Records collected for a dataset
"""

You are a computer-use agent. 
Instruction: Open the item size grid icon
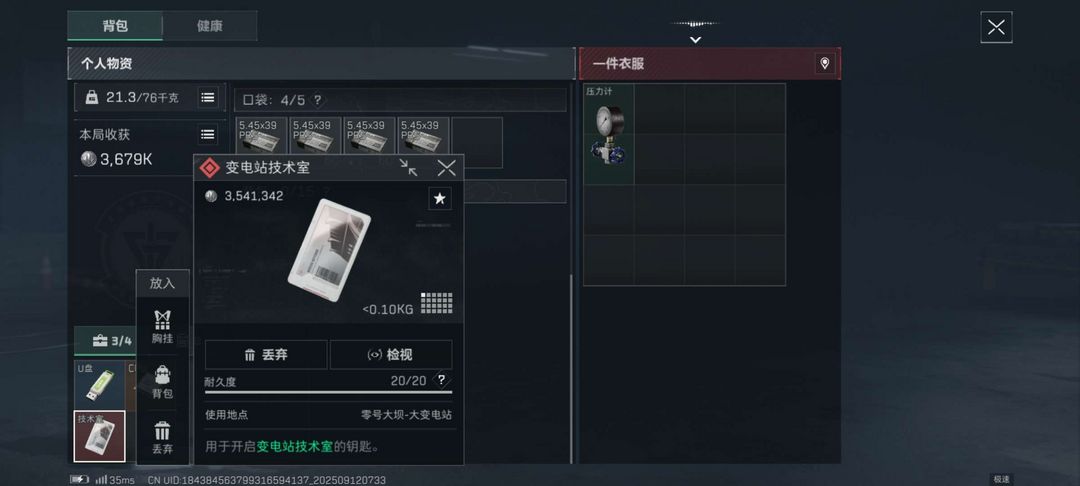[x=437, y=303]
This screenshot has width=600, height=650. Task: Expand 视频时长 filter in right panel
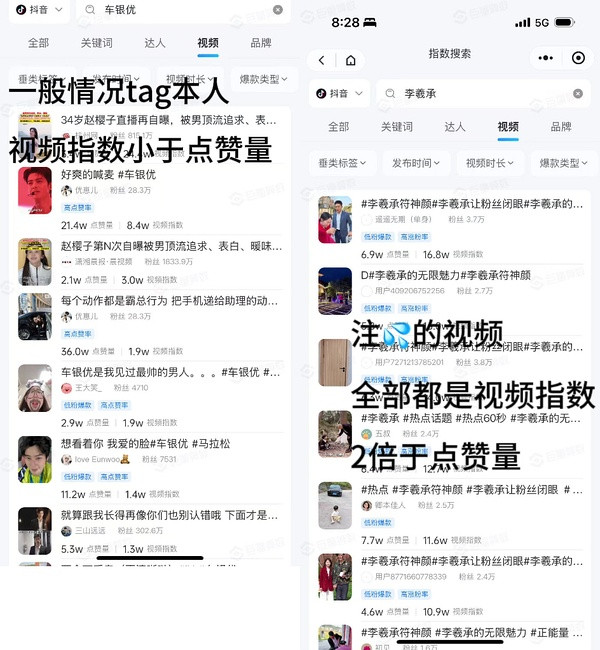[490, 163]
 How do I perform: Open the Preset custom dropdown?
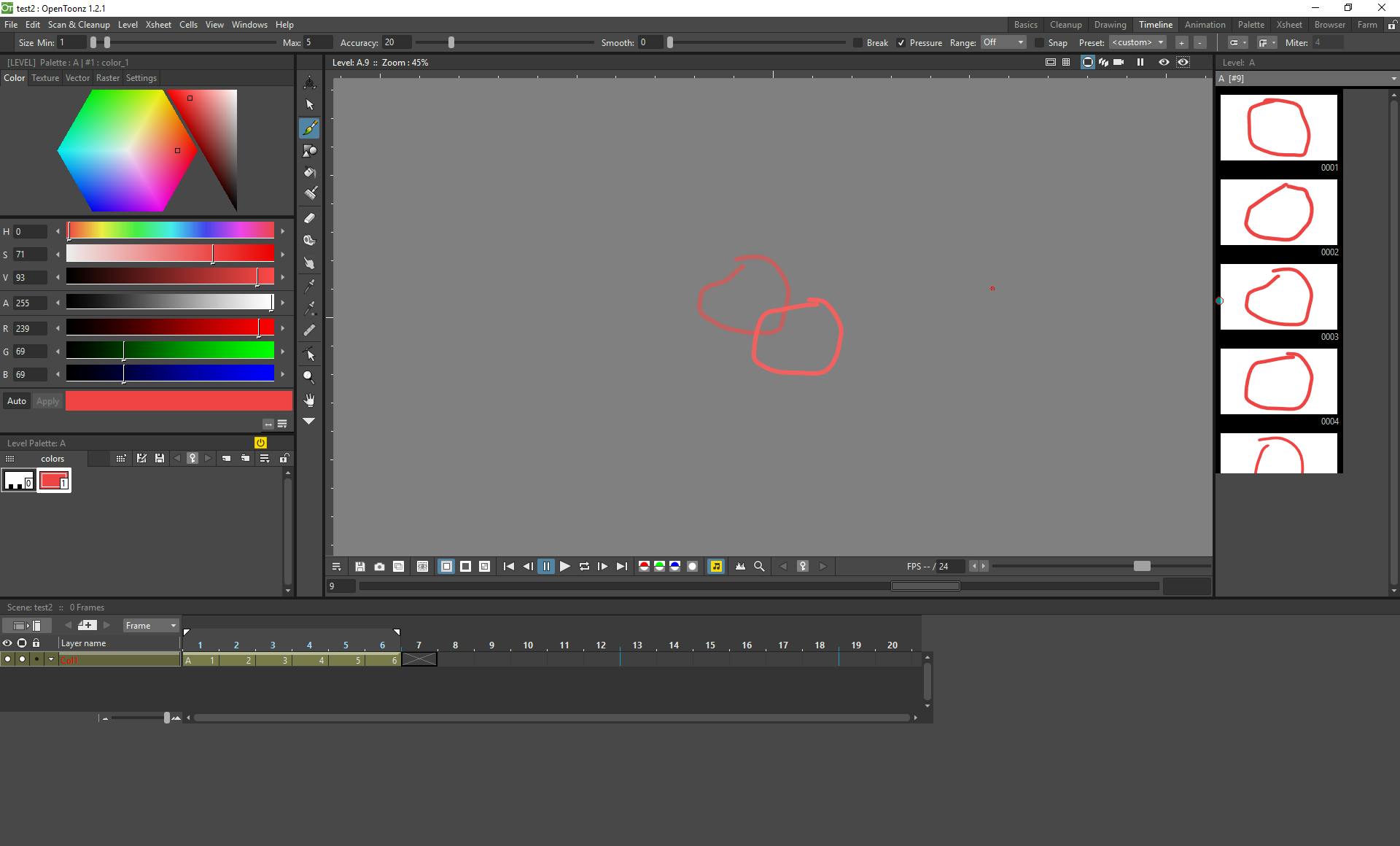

"""

[GIVEN PROBLEM] Turn all the records above into a numbered list with one item per line and no blank lines. Omit the pictures from your answer.

[TASK OUTPUT]
1. You are a computer-use agent. 
2. Instruction: Open the item size grid icon
3. [x=437, y=303]
4. This screenshot has width=600, height=650. Task: Expand 视频时长 filter in right panel
5. [490, 163]
6.  How do I perform: Open the Preset custom dropdown?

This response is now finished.